* [Instructions to follow]:
Could you retype the lines below, starting at the line holding "The height and" and stopping at the line holding "Task: Open Print Preview magnifier icon", inclusive? Copy them exactly and drop the images.

#### Records provided

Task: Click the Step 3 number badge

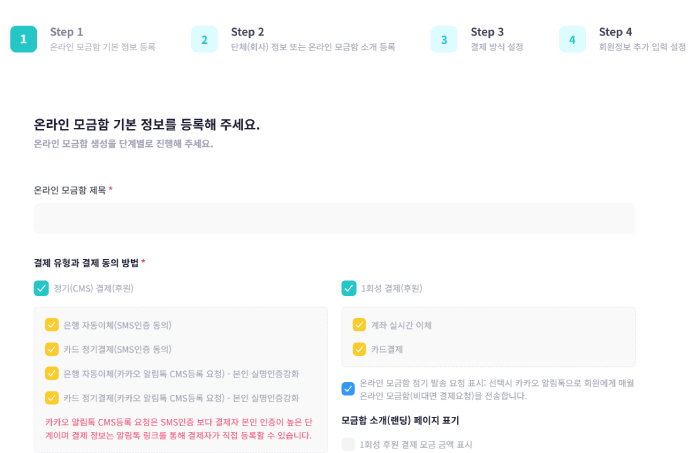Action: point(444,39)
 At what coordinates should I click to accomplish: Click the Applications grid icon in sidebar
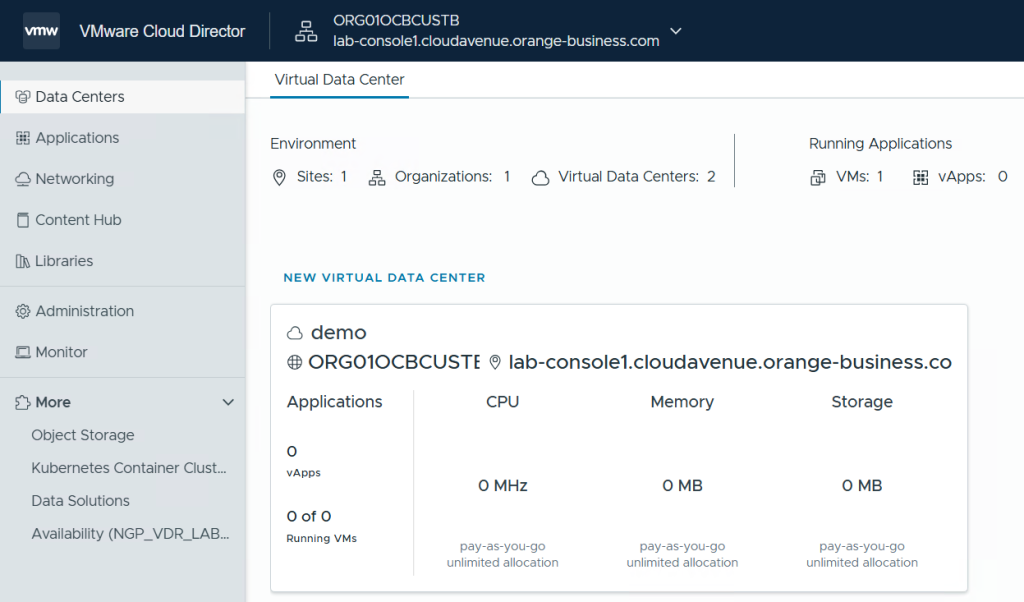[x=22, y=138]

########
#### Records provided

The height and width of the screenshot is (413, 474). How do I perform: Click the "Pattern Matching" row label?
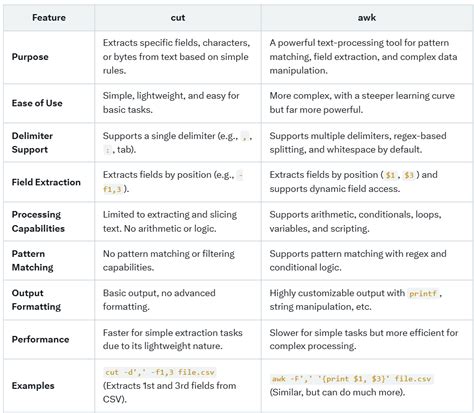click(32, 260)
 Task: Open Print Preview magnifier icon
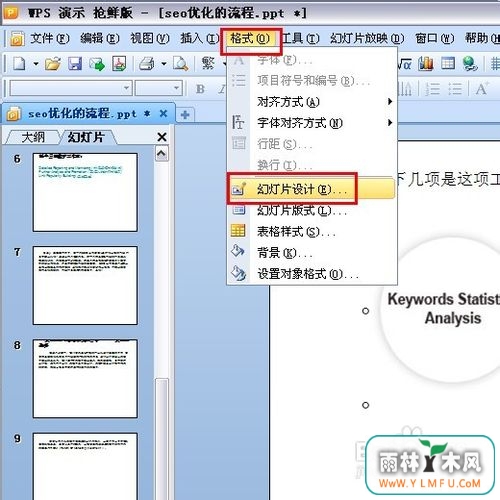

########
#### Records provided

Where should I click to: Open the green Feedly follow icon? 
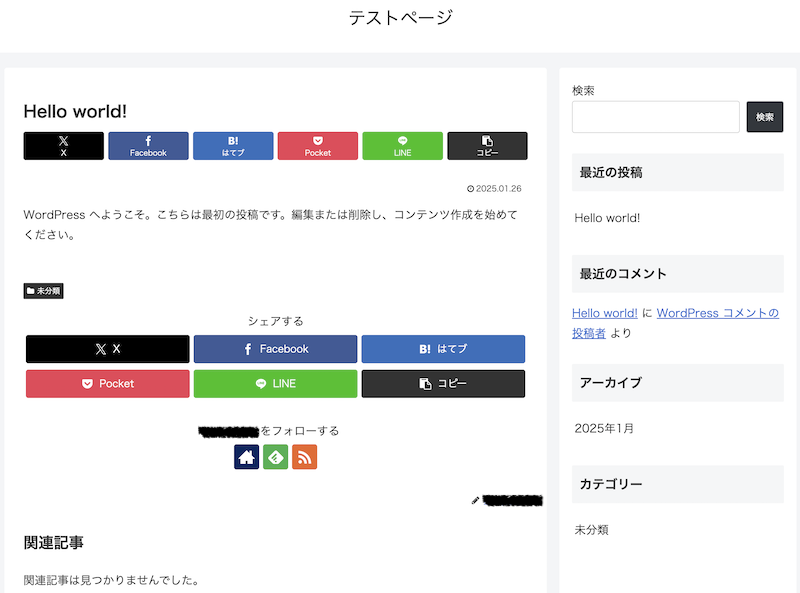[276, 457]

########

* [Task output]:
The height and width of the screenshot is (413, 474). How do I perform: Click the "Pattern Matching" row label?
click(32, 260)
 Task: Open Print Preview magnifier icon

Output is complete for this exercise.